* Required action
Filter the material, keeping only lines with the word "Open".
═══ Exercise materials
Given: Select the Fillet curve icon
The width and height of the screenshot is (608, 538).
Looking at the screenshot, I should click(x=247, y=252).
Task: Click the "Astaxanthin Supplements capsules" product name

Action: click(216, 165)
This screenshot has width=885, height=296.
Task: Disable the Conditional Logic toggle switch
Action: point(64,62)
══════
═══ Exercise materials
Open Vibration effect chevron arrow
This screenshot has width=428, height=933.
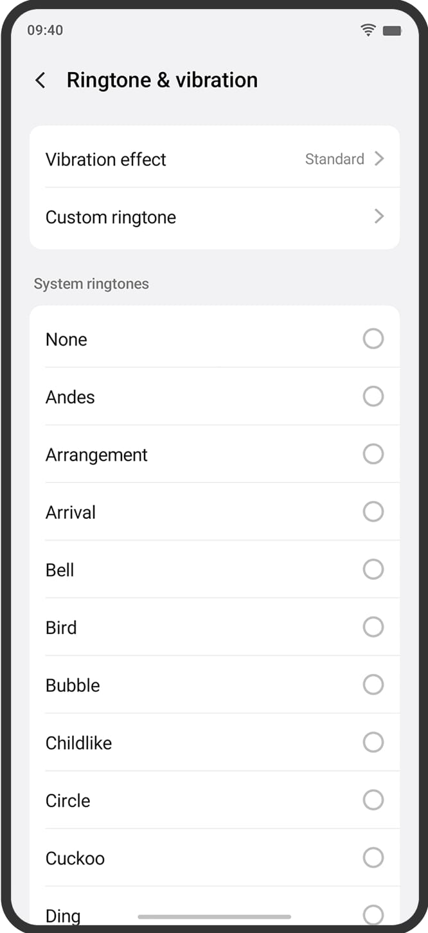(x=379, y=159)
══════
═══ Exercise materials
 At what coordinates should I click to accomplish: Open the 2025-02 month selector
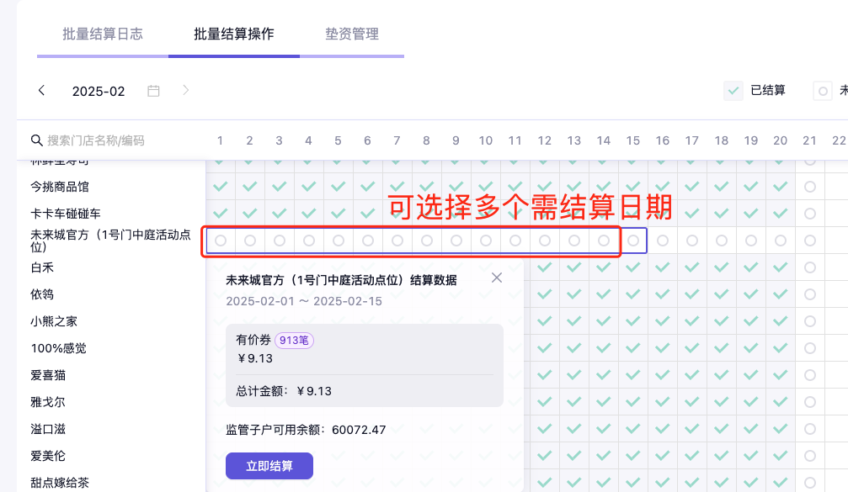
══════
* Solution to this task
Open Vibration effect chevron arrow
 At what coordinates should I click to accomplish: Open the 2025-02 month selector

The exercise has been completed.